In particular, such figures were provided by Elena Kuritsyna, Senior Managing Director for Interaction with Issuers and authorities of the Moscow Stock Exchange. According to her, in order to develop the stock market, the discount should at least be returned to the level of 2021, when Russian companies cost twice as much as competitors from China, Brazil, South Africa and a number of other countries.
Natalia Malykh, head of Finam's stock analysis department, explained that such a discount is related to geopolitical factors, including sanctions after the outbreak of hostilities in Ukraine. However, it is also affected by the macroeconomic background — increased inflation, a record high key interest rate, which will not decrease in the near future.
Investors are also deterred by currency risk. The value of the Russian currency has decreased significantly over the next few years, and its high volatility makes it impossible to calculate reliable strategies.
Andrey Smirnov, Managing Director of Customer Relations at Renaissance Capital, added that the price is affected by the difficult conditions in which companies operate, including difficulties in calculations, rising costs and salaries, and regulatory shocks.
Maly believes that even with the partial lifting of sanctions, the discount on Russian stocks will decrease, but it will still remain higher than in the markets of other developing countries. According to Andrey Petrov, Director of customer Relations at BCS World of Investments, a return to the 2021 level, that is, to 40 percent, does not look very realistic.

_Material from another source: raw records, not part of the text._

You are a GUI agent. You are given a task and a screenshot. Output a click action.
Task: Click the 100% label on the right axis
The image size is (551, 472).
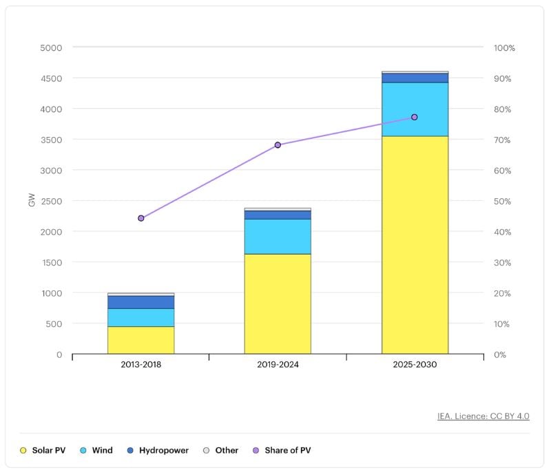(x=505, y=49)
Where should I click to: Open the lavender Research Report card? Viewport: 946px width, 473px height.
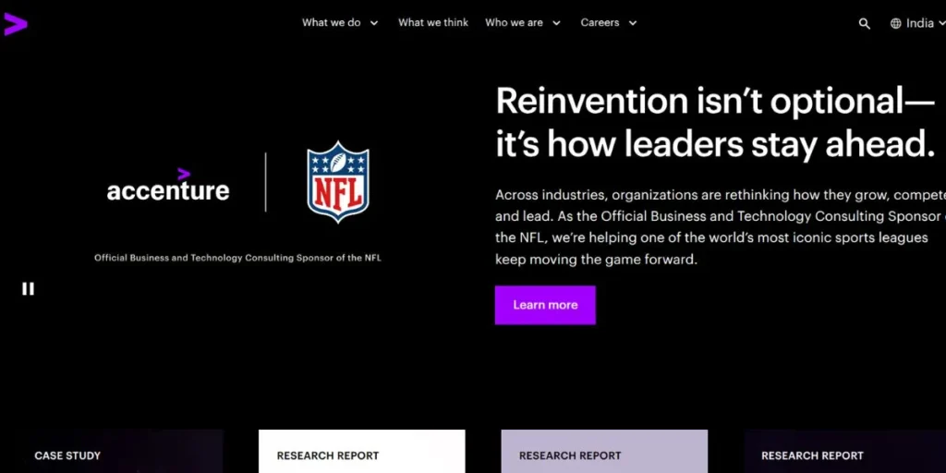click(x=604, y=452)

Earlier it was reported that amid a disappointing telephone conversation between the presidents of Russia and the United States, Vladimir Putin and Donald Trump, the Moscow Exchange index lost 80 points from the local highs reached the day before.
In particular, such figures were provided by Elena Kuritsyna, Senior Managing Director for Interaction with Issuers and authorities of the Moscow Stock Exchange. According to her, in order to develop the stock market, the discount should at least be returned to the level of 2021, when Russian companies cost twice as much as competitors from China, Brazil, South Africa and a number of other countries.
Natalia Malykh, head of Finam's stock analysis department, explained that such a discount is related to geopolitical factors, including sanctions after the outbreak of hostilities in Ukraine. However, it is also affected by the macroeconomic background — increased inflation, a record high key interest rate, which will not decrease in the near future.
Investors are also deterred by currency risk. The value of the Russian currency has decreased significantly over the next few years, and its high volatility makes it impossible to calculate reliable strategies.
Andrey Smirnov, Managing Director of Customer Relations at Renaissance Capital, added that the price is affected by the difficult conditions in which companies operate, including difficulties in calculations, rising costs and salaries, and regulatory shocks.
Maly believes that even with the partial lifting of sanctions, the discount on Russian stocks will decrease, but it will still remain higher than in the markets of other developing countries. According to Andrey Petrov, Director of customer Relations at BCS World of Investments, a return to the 2021 level, that is, to 40 percent, does not look very realistic.
Earlier it was reported that amid a disappointing telephone conversation between the presidents of Russia and the United States, Vladimir Putin and Donald Trump, the Moscow Exchange index lost 80 points from the local highs reached the day before.